As a behemoth on Wall Street, GS has managed to stay successful in both good times and bad. Shares are up nearly 100% over the past five years, while the Dow Jones Financial Services index fell 11% in the same time period. The future is bright for Goldman as well, with a five-year expected growth rate of 12.5%.
Presently, Goldman Sachs is close to a 52-week high and closing in on the $200 per share mark. Over the past 30 days, more than half of covering analysts raised their third-quarter profit forecasts. Last quarter, the company beat expectations by $1.41.

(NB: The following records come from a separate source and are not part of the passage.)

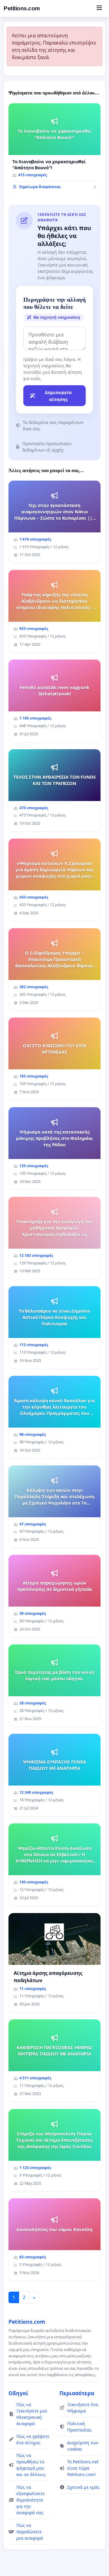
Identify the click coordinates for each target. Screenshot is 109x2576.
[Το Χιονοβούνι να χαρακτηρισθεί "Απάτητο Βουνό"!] (54, 148)
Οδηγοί (18, 2393)
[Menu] (99, 8)
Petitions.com (22, 8)
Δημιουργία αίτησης (58, 395)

The thing is, with a company like Goldman Sachs, it’s nearly impossible to give an accurate earnings forecast. The bank makes so much money from so many different sources, it’s like trying to herd cats.
Just look at recent results: In July, Goldman topped Wall Street’s forecast by nearly 40%, and in April the company more than doubled Wall Street’s consensus.
Another report like that would create a frenzy among traders and would send the shares well over $200.
The current consensus on Wall Street is for Goldman to report earnings of $4.81 a share, which represents growth of 130% over the same quarter last year.
Bear in mind that when Goldman converted to being a bank last year, the company changed its fiscal year to end in December. As a result, the fourth quarter of last year was actually a fourth-month quarter -- actually a third instead of a quarter, which may account for some of the astronomical growth.
The bottom line is that Goldman is a money machine. You can see why the press likes to call it Goldmine $acks. I should add that I’m very pleased that Goldman has paid all of its TARP money to the U.S. Treasury. It’s good to have the government off its back.
I rate Goldman a B, making it a solid buy.